Quando eu era bem jovem era também muito fantasiosa. Eu não gostava nem um pouquinho de mim e por isso inventei outra para ser eu. A outra era tudo que uma adolescente podia sonhar: perfeita. Era linda, branquinha e cheia de sardas charmosas, com os cabelos avermelhados e olhos azuis como os de Elizabeth Taylor. Tinha nome e sobrenome, aliás um nome bem cafona para os meus padrões atuais. Criei para ela uma vida completa, tinha até uma casa maravilhosa, um carro esporte sem capota e uma grande paixão. Não era uma menina boboca como eu. Viajava pelo mundo inteiro, conhecia pessoas interessantes que faziam questão de sua amizade. Era só a vida ficar chata que ela aparecia, sem pedir licença, até que  certa altura da vida ela se tornou tão presente que tive medo que me ofuscasse. Não que eu agisse como ela, minhas atitudes continuavam a ser  as de uma roceirona caipira. No entanto dominava de tal forma os meus pensamentos que tive medo que   ocupasse por inteiro o meu corpo e aí eu nem  seria eu nem  ela.E olha que naquele tempo eu nem sabia que pensamentos têm vida própria, como sei agora,e por isso cuido deles com cuidado.
 
 
Foi por isso que tive de matá-la. Não foi suicídio, mas assassinato mesmo. Como foi legítima defesa, nunca senti culpa, nem ninguém me condenou, pois se nem sabiam que ela existia como iriam saber que tinha morrido assassinada por mim? Mesmo assim o seu fantasma veio assombrar-me.

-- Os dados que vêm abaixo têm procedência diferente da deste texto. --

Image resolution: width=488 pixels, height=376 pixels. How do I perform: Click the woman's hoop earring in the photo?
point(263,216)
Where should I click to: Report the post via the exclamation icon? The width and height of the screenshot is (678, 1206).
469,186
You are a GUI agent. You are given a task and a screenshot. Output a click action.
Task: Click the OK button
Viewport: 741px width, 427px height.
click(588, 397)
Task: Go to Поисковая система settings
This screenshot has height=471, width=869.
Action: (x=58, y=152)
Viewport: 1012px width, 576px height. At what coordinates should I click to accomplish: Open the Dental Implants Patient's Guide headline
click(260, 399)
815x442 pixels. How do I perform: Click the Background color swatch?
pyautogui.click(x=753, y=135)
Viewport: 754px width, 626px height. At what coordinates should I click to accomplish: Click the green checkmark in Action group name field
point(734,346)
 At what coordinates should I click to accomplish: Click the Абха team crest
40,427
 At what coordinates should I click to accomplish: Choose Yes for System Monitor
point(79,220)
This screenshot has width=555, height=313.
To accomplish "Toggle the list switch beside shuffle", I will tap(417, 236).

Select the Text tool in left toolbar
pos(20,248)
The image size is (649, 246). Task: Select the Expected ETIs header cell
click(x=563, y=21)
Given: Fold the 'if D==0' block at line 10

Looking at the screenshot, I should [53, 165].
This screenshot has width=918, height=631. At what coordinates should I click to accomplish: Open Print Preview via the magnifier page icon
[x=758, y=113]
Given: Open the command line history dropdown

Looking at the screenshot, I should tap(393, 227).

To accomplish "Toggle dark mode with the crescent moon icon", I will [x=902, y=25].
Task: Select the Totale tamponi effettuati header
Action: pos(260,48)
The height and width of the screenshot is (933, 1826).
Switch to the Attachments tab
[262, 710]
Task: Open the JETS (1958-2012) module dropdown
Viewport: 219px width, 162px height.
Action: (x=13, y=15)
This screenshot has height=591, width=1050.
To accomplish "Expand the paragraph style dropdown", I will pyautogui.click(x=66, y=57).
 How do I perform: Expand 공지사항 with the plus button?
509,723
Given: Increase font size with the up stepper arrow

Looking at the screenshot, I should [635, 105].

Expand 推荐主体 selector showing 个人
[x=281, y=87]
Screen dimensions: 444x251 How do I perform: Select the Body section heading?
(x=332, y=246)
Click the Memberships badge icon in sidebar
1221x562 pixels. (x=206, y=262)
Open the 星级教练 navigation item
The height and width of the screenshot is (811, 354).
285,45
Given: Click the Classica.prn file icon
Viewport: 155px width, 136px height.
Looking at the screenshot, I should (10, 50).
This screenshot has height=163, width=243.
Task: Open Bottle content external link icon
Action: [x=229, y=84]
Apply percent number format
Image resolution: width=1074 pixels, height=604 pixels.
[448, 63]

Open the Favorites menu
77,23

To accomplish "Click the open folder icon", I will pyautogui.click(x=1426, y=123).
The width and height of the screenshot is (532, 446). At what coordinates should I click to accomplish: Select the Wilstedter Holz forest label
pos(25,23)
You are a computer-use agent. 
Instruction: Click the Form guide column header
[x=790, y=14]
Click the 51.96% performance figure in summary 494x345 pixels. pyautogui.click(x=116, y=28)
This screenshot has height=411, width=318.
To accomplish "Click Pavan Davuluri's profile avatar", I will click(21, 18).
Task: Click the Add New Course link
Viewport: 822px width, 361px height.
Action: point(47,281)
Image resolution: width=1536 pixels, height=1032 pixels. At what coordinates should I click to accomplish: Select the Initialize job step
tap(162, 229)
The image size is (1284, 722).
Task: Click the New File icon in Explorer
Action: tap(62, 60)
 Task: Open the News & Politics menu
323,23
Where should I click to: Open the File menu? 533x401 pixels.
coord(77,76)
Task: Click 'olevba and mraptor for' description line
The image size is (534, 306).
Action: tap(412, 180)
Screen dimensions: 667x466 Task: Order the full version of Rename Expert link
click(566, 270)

Vi o filme As Barreiras do Amor, onde Michelle Pfeiffer, como a texana Lurene, vivia uma fantasia semelhante – ela fantasiava ser Jacqueline Kennedy e só parou com essa idéia obssecante quando sua própria vida se transformou em uma aventura. Eu não cheguei a tanto, nunca quis ser outra pessoa de verdade, inventei para mim uma pessoa perfeita, mas acabei dando cabo dela. Tive que fazer uma escolha entre ser eu ou ser outra e  ser eu venceu. Como não estava satisfeita comigo tratei foi de transformar-me em uma eu melhorzinha. Não pela aparência, afinal nada como a juventude e seu viço. Mas pela alegria de viver e a certeza do poeta das múltiplas faces: tudo vale a pena quando a alma não é pequena.